Grundlage für das Online-Portal ist das rund 15-bändige Werk von Paul Harrer-Lucienfeld - einem ehemaligen Wiener Beamten, der in den 1950er Jahren die Geschichte der Gebäude innerhalb der Staatsmauern maschinenschriftlich festgehalten hat. Das umfassende Werk heißt „Wien, seine Häuser, Menschen und Kultur“ und basiert selbst auf Grundbucheinträgen, Sagen und Legenden von früher.

„Wir wussten schon seit Beginn von ‚Wien Geschichte Wiki‘ im Jahr 2014, dass dieses Werk von Harrer sehr viel Material hergibt und zentral für unsere Plattform sein wird“, sagt Sonnlechner. Zwei Jahre hat es gedauert, die rund 15 bis 20 Bände zu lesen. Mit der Aufgabe waren drei Personen der MA 8 und 9 betraut. Das Ergebnis sind Häusergeschichten und Bilder von über 1000 Gebäuden in Wiens Innenstadt, die online abgerufen werden können.

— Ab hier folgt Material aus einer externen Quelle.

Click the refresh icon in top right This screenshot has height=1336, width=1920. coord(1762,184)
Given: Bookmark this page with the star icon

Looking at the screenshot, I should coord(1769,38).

Historische Fakten über Wien

„Wien Geschichte Wiki“ ist eine Online-Plattform der MA 8 und 9, die es seit 2014 gibt. Auf der Website kann man sich historische Informationen über Personen, Ereignisse und Gebäude aus Wien einholen oder selbst Einträge verfassen. Die Einträge werden von einem Redaktionsteam überprüft, bevor sie für jeden abrufbar sind. Voraussetzung für die Veröffentlichung eines Eintrages ist, dass er durch historische Quellen belegbar und wissenschaftlich geschrieben ist.